Es evidente su estrategia ahora desde la provincia de Buenos
Aires y luego en el Senado, pese a que no sería lo mismo si entra ganadora que
segunda, obviamente. La explicitó desde un supuesto renunciamiento patriótico
con el que hizo título principal Página/12: “Si en el 2019 soy un obstáculo
para ganar, me excluyo”. Eso mismo dijo hace unos meses ante unos fans de C5N
pero en relación a su candidatura como senadora. Ahí la tenemos. Tampoco la
ayuda a resultar creíble en este punto el mensaje enviado días atrás a los
candidatos peronistas que le compiten en territorio bonaerense, que se podría
sintetizar conceptualmente en un “Unámonos y vengan a mí”.

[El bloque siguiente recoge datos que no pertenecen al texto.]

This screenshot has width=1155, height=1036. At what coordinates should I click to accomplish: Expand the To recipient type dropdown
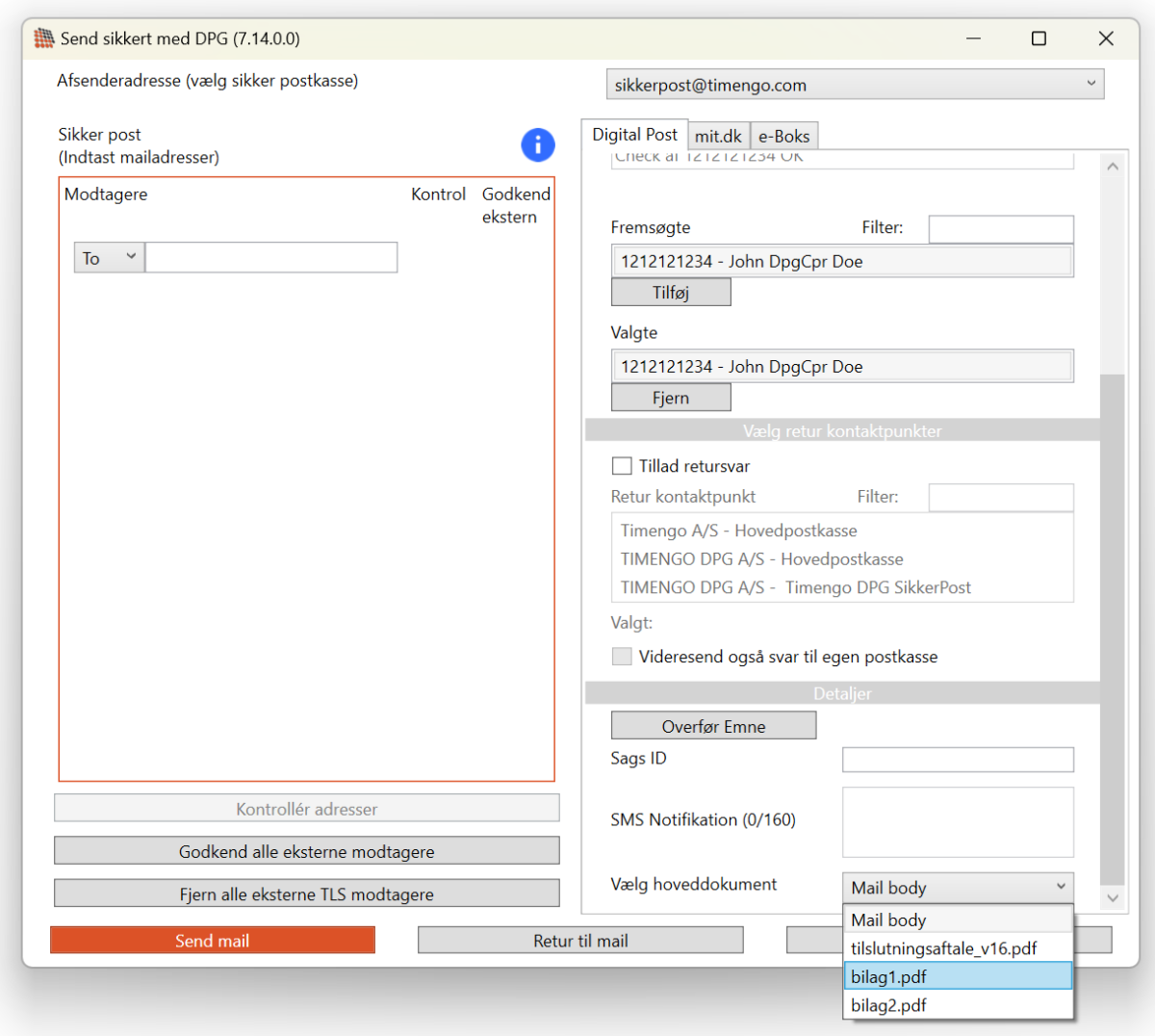click(109, 258)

Dejemos de lado si tiene éxito en convencer a los votantes
de que es la única o la mejor opción electoral al oficialismo. También las
explicaciones que deberá dar a la Justicia sobre su multiplicación patrimonial
y los escándalos de corrupción de su gestión (difícil que le alcance con hacer
puchero como ante Novaresio por los bolsos de López en nombre de los jóvenes
que se tatuaron los rostros de El y Ella, en vez de asumir la cleptomanía de
gran parte de su administración). O la investigación sobre el acuerdo con Irán,
que debería ser llevada por un magistrado serio, no por Bonadio. Ni hablar si
algún juez valida el tardío y curioso peritaje de Gendarmería en torno a la
muerte de Nisman.
Corramos todo eso. No son temas menores, ni mucho menos,
pero no van al meollo de esta mirada. Porque lo que se quiere plantear aquí es
que la centralidad de Cristina está siendo al mismo tiempo un problema y una
solución. Valga la aparente contradicción.

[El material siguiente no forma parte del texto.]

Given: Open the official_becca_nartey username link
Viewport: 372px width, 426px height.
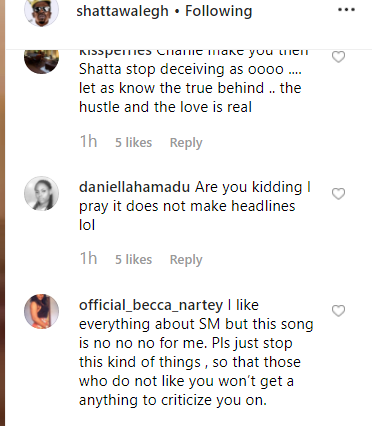Looking at the screenshot, I should (x=151, y=305).
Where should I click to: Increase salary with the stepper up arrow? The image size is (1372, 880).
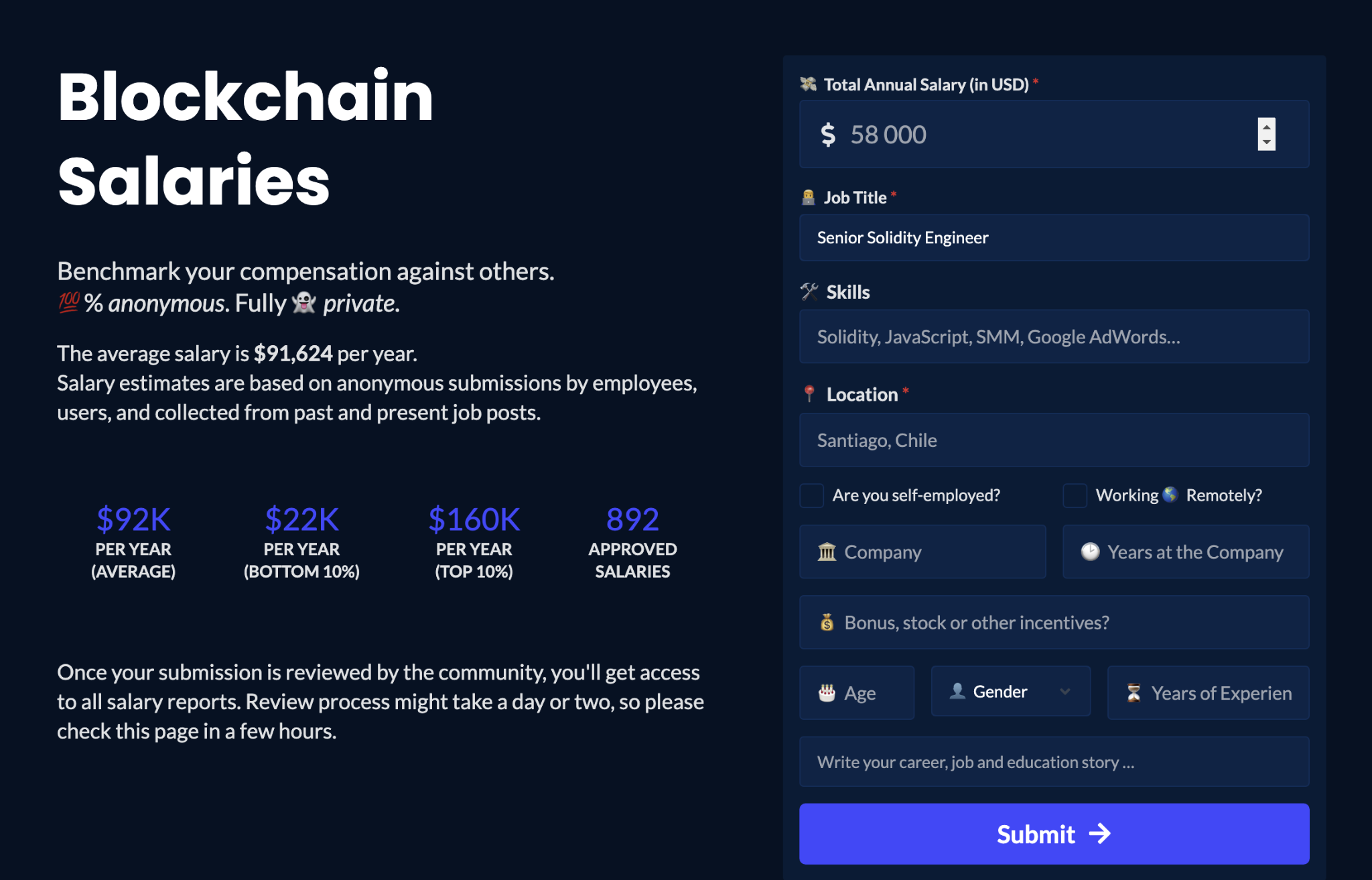tap(1266, 127)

CFK es un problema para un peronismo que no suele digerir en
paz sus derrotas presidenciales y busca revancha en el siguiente turno
ejecutivo. En casi tres décadas y media de democracia, el peronismo nunca fue
derrotado dos veces seguidas a la hora de elegir presidente.

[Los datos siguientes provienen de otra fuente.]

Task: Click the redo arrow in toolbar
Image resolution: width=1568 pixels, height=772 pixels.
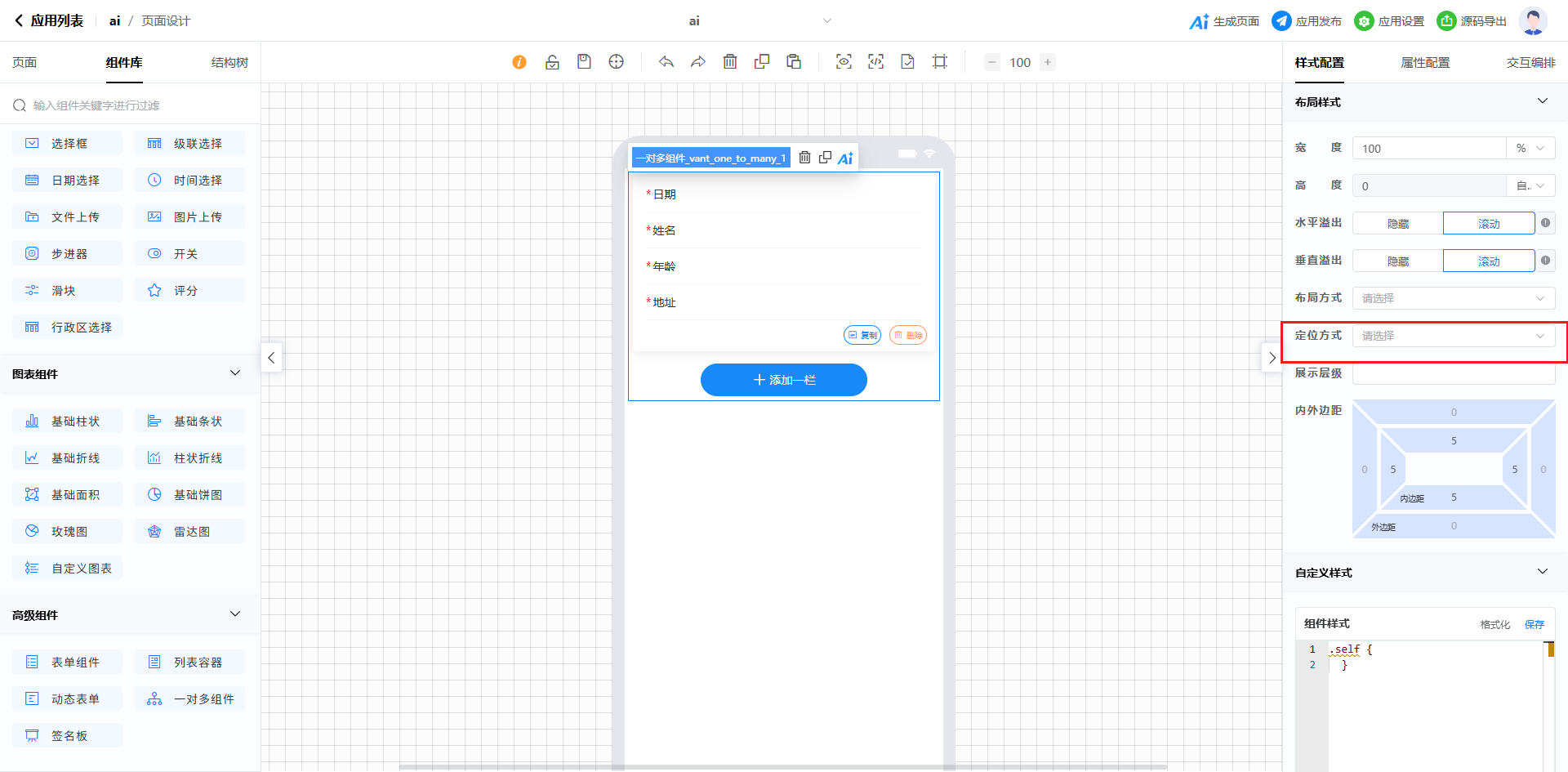Action: click(697, 62)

Por ello es que están aquellos dirigentes peronistas que
pretenden dar vuelta la página, con mayor, menor o nulo grado de autocrítica
honesta. A gobernadores, intendentes, legisladores y candidatos acaso los
aliente más la necesidad que el convencimiento. Nuestro sistema ha engendrado
al Poder Ejecutivo Nacional como el principal partido político del país, a
partir de la enorme maquinaria de fondos de la que dispone, convenientemente
unitaria.
Ese sector cree que en dos años no habrá chance electoral
para el peronismo (y para ellos) si Cristina sigue marcando la cancha en la que
se juega. Difícil hablar de renovación si lo que se muestra es más de lo mismo,
de lo que ya hubo y duró doce años. El pragmatismo peronista, y ese ímpetu por
ganar, explican las volteretas de varios que vuelven a abrazar a CFK como si
acá no hubiera pasado nada. Pero vaya si pasó.
Esa es la razón por la que el problema del peronismo
atomizado o tras un liderazgo sin amplio respaldo social termina siendo una
solución para Cambiemos. “Lo mejor que nos puede pasar es que Cristina sea
candidata en 2019”, confiesa sin rubor un funcionario macrista de la primera hora.
En el oficialismo, donde con optimismo reprimido se da por
descontado un cómodo triunfo nacional en un mes, ya se plantean escenarios
futuros de más mediano y largo plazo.
Se analiza allí que el protagonismo cristinista tiene un
doble efecto benéfico para Cambiemos. Por un lado, aturde al peronismo y todos
aquellos que tratan de mostrarse como superadores de la era K. Citan los casos
evidentes de Massa y Randazzo, sumergidos en las encuestas serias producto de
la alta polarización, un fenómeno inusual en un comicio de renovación
legislativa.
La segunda consecuencia positiva a los ojos del macrismo es
que la ex presidenta sigue liderando con comodidad el ranking de dirigentes con
peor imagen del país, de acuerdo a estudios que no solamente circulan por la
Casa Rosada o la Jefatura de Gabinete.
El Gobierno logra así, gracias a la tan meneada grieta,
disimular o superar sus propias insuficiencias de imagen o de gestión, en nombre
de un posible regreso al pasado que está ahí, que le responde lo que quiere y
como quiere a Novaresio.
Igual, el dinamismo de los procesos sociopolíticos
argentinos obliga a evitar conclusiones apresuradas. El mismo PRO puede dar fe
de ello, cuando parecía condenado a ser apenas una fuerza vecinal.